For forty-five minutes, Rae and I watched what would have gone down in history as the dullest tennis game ever if more people had witnessed it. We observed underhand serves and lobs so slow the ball appeared frozen in midair. We watched full-grown men beat themselves with their own tennis rackets and trip on their own shoelaces. When the game mercifully ended with Jake Peters a two-set victor, he leapt over the net and fell flat on his face.
His cocoa-legged opponent shook Jake’s hand as he helped him to his feet. He said, “Nice game,” without even a hint of bad sportsmanship.
Jake patted his opponent on the back and offered a compliment, trying to cultivate the easy confidence of a winner. The act seemed as unnatural as walking on water.
The mismatched men parted ways without a hint of longing on either side. I began to wonder what had garnered Mrs.

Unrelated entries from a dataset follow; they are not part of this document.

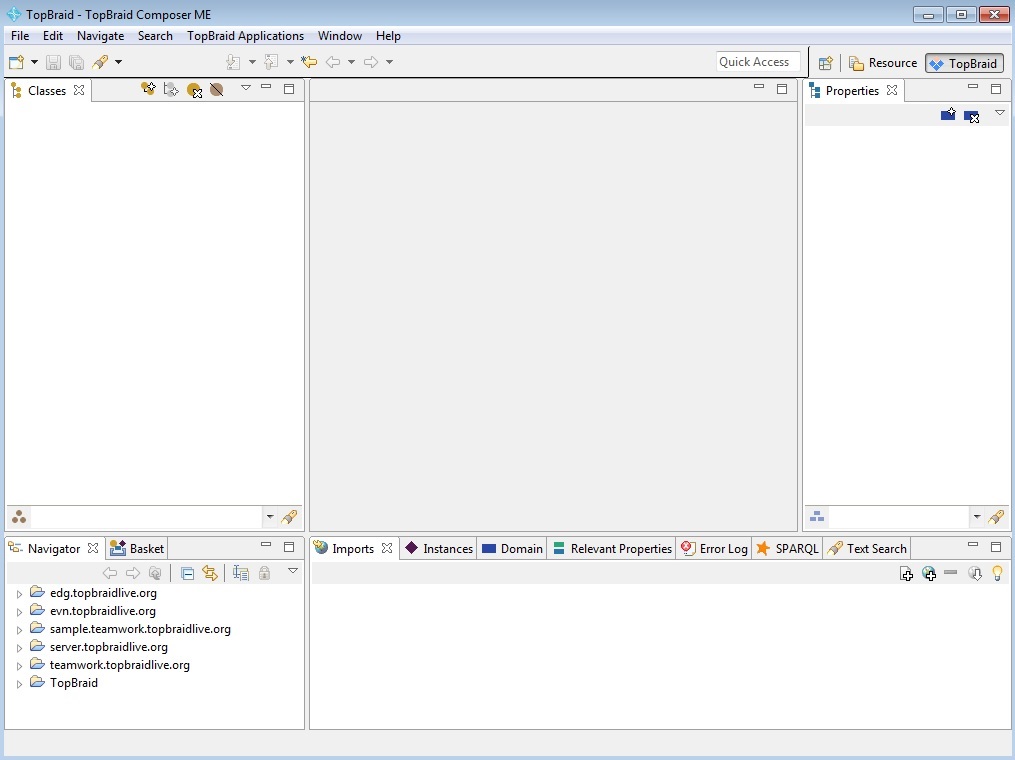Viewport: 1015px width, 760px height.
Task: Switch to the SPARQL tab
Action: pos(794,548)
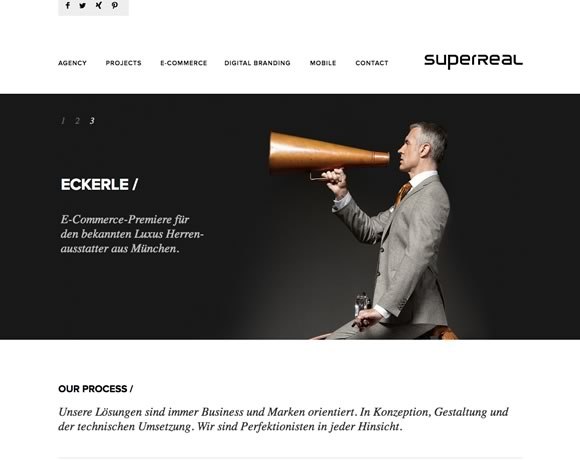Image resolution: width=580 pixels, height=460 pixels.
Task: Open the Agency menu item
Action: [x=72, y=63]

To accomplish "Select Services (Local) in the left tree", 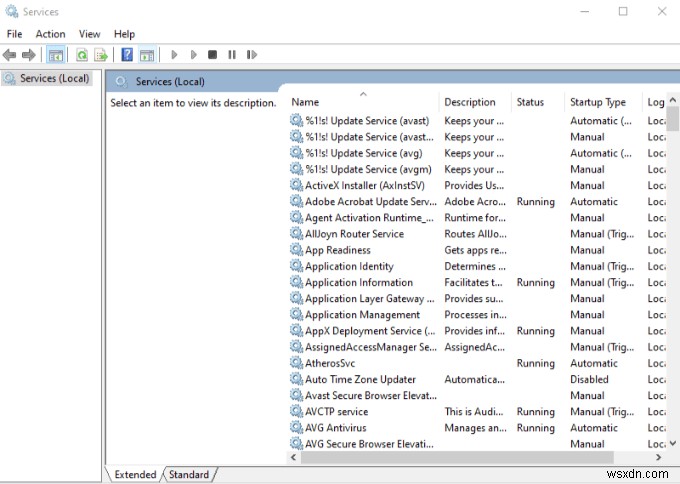I will point(52,78).
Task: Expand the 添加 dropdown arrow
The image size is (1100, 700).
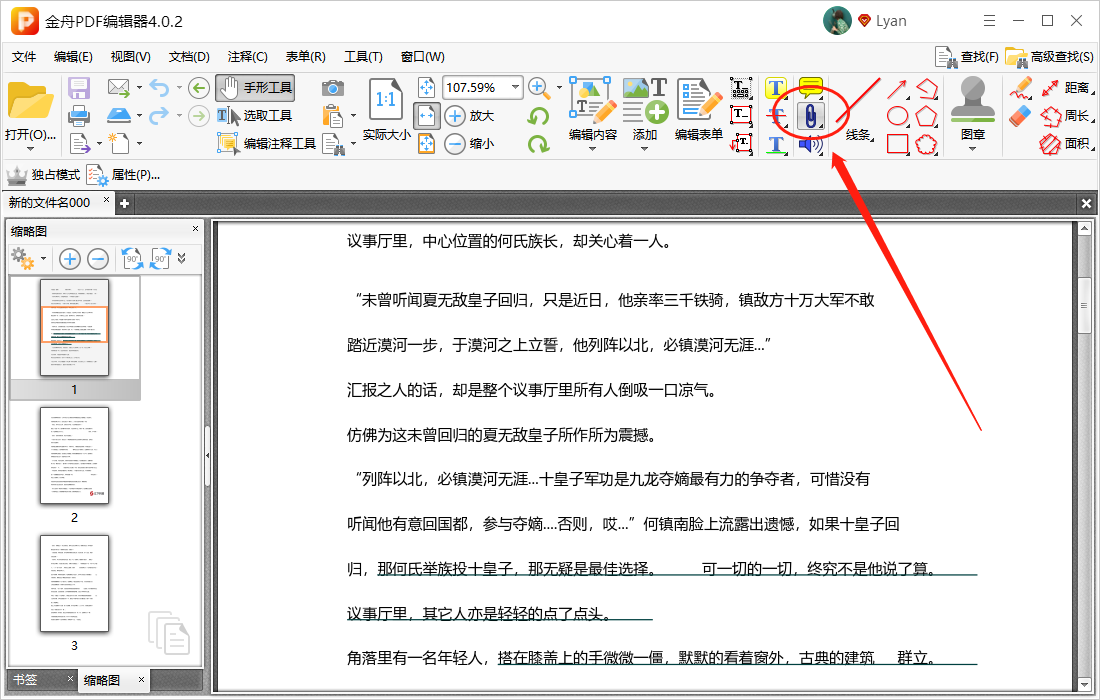Action: (x=644, y=149)
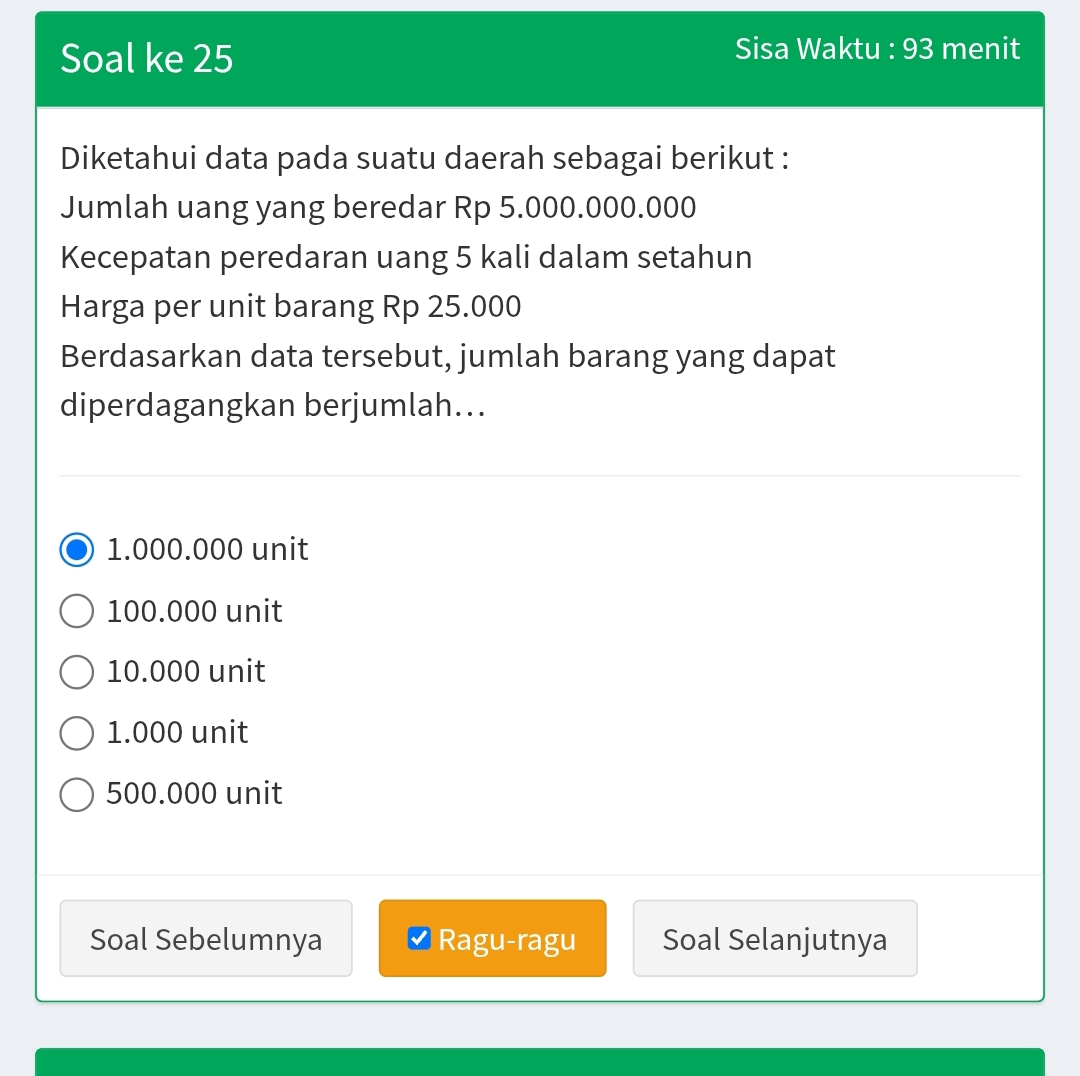Select the 500.000 unit radio button

coord(77,794)

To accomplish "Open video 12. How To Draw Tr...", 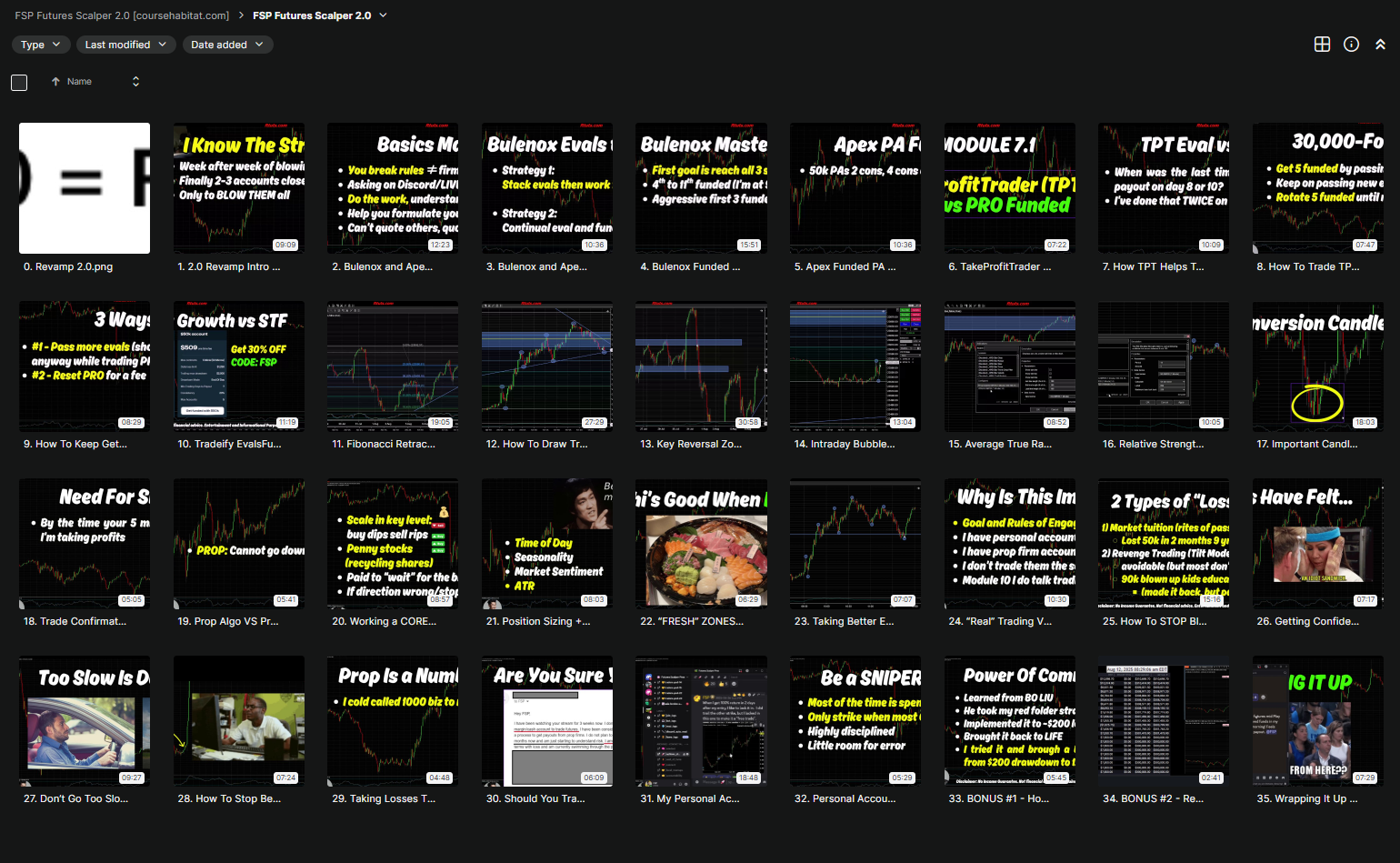I will coord(547,366).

Peters’s distrust. We could tell her that, simply, she was wrong, that she should look within herself for her own suspicions. But that would leave both her heart and pocketbook empty. She wanted more information, and for what she was paying, I was willing to give it to her.
Rae and I lagged behind our subject as he exited the court and passed through the hallway into the men’s locker room. I told Rae to sit in the foyer and keep her eyes peeled for Mr. Peters. She adjusted the volume on her radio and pulled out a newspaper. I turned back and looked at my sister briefly. She had been using the “reading the newspaper” foil for years. It always struck me as being silly, almost a parody—especially when she was eight or nine and would choose the business section of the Chronicle. But this was the first time I looked at her, newspaper folded in half, eyes darting between the pages and her environment, and it somehow appeared legitimate.